Dans ce contexte, rappelle Mme Nkengurutse, si la population ne s’implique pas activement pour avoir de bonnes pratiques d’hygiène, on peut avoir des cas qui risquent d’augmenter, plus qu’on en a actuellement : « Je lance un cri d’appel à la population de bien observer les mesures d’hygiène telles qu’elles leur sont recommandées, notamment le lavage hygiénique des mains pour les moments critiques, et de ne pas boire de l’eau des rivières qui coulent. Boire de l’eau propre, non seulement pas boire, mais d’utiliser, parce qu’on a vu que la plupart cherchent de l’eau propre, potable pour boire seulement. Et lorsqu’il s’agit de laver les ustensiles, de laver les vêtements, ils utilisent cette eau des rivières, et c’est en ce moment-là qu’ils attrapent la maladie. »

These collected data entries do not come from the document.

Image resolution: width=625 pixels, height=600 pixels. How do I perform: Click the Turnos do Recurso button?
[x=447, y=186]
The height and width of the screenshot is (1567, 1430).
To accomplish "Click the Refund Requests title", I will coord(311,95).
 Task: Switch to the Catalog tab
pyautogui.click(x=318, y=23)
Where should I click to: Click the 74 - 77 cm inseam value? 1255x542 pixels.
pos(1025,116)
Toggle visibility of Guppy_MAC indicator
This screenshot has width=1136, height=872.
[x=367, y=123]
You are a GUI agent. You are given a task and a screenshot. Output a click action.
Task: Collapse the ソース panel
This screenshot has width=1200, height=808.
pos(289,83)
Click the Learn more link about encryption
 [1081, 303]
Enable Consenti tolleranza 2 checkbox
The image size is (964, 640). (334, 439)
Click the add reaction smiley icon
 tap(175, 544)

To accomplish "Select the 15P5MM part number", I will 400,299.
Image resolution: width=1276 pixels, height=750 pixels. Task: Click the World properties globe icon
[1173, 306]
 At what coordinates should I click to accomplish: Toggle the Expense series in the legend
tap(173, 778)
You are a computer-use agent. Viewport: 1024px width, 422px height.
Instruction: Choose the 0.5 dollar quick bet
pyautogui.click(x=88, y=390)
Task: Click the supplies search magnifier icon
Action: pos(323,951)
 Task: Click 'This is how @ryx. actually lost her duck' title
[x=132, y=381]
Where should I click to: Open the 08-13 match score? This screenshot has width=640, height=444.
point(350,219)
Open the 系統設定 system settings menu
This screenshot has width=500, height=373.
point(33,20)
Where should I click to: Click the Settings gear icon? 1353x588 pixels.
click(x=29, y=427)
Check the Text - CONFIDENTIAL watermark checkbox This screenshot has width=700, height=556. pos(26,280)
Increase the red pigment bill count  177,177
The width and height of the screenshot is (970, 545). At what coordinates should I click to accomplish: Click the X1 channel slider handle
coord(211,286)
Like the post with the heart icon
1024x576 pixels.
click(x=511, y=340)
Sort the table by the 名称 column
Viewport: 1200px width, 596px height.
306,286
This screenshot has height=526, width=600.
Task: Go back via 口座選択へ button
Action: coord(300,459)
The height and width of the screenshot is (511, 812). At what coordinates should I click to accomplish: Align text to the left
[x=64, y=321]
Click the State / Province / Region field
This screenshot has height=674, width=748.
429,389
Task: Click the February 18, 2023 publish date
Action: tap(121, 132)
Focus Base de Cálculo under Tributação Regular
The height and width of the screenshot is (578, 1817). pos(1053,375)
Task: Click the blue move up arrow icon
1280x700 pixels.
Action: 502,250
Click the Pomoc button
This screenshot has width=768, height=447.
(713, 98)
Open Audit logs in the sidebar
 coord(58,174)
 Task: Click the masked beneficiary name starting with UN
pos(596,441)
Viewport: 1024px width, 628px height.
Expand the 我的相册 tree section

S’ils veulent utiliser cette eau des rivières, ajoute Dr Nkengurutse, que ce soit d’abord préalablement bouillie, ou qu’on y mette des substances qui tuent les microbes, notamment le chlore : « Qu’ils sachent que cette eau de rivière contient beaucoup de microbes et du choléra, et lorsqu’ils prennent ça ou qu’ils utilisent ça, ils doivent attraper la maladie. Et je leur demande aussi de faire de l’hygiène alimentaire et vestimentaire, couvrir tout ce qui est aliment, parce que les mouches sont là. Si vous ne couvrez pas, les mouches doivent se poser là où ils trouvent la nourriture. »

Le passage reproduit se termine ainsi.